Dallas, I'm going to pray for your poor husband...and for you. Sounds like you're depriving not just him, but yourself with this chip on your shoulder.

"poor husband"??  deprived??  chip on HER shoulder??  You have got to be kidding.  You have no idea what you are talking about.

Her husband has a sex obsession.  He's worn her out.  He needs help, or she needs to get him a bunch of concubines.  Good grief.  Unless he's an an animal with no self-control, he needs to learn to be considerate, respectful, and patient.


DALLAS -
Do they still put saltpeter in hot dogs?  Feed him some!  Go on a month-long vacation w/o him.  Give yourself a much-needed break!  And consider counseling.  He won't go, but you go.


Sometimes I dont even believe what some men and women say.Phoebe.

And they call him "poor" and "deprived".

Its unbelievable.

Its as if I cant have any bounderies.Its only about his sex needs that dont stop at any point I say "no".

Because that would be so "sad" for him...and me havign a "chip" on my shoulder.

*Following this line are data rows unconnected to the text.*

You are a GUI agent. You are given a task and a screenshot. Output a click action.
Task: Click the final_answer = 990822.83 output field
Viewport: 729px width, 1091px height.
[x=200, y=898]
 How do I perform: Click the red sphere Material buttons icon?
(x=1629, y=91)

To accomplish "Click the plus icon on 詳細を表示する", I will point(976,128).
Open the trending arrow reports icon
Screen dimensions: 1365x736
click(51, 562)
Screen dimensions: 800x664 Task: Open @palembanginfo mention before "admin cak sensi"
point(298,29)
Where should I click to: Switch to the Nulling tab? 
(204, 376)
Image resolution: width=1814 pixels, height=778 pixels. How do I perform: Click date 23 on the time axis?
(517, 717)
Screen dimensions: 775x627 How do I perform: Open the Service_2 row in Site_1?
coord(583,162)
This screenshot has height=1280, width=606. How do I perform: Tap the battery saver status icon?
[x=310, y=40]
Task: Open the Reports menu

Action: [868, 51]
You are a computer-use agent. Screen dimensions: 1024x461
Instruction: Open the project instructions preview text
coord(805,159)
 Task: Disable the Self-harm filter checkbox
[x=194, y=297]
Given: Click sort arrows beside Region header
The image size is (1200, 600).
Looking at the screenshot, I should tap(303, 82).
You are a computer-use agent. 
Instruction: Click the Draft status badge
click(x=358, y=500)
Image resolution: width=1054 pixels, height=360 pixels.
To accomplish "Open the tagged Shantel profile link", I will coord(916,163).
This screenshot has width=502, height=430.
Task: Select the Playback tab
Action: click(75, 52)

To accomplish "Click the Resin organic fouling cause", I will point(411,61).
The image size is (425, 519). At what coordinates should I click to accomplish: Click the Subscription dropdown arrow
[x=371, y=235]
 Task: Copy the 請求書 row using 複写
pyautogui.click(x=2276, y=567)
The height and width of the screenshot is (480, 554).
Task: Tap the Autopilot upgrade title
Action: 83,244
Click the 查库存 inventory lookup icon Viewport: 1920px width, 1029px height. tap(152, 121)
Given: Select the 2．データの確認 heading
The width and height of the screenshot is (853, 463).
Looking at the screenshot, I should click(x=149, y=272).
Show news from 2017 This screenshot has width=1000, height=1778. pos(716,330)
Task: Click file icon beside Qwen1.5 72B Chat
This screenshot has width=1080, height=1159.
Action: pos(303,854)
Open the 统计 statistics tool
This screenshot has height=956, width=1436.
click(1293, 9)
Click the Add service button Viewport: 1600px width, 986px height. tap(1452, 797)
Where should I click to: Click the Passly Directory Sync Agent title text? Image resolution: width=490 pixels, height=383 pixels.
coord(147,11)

I was not married to be ravenged and torn apart for his "sex " needs.

Hey Gary..did you ever think maybe HE had a chip on his shoulder?

I mean serioulsy you guys are pretty scary.And I've been through it.

Its seems to me ya'll condone sexual abuse in marriage.And then blame it on the woman when she says "enough" and then feel "sorry" for the husband.

And you call that a "chip" .

How sad..I will pray for you and your wife.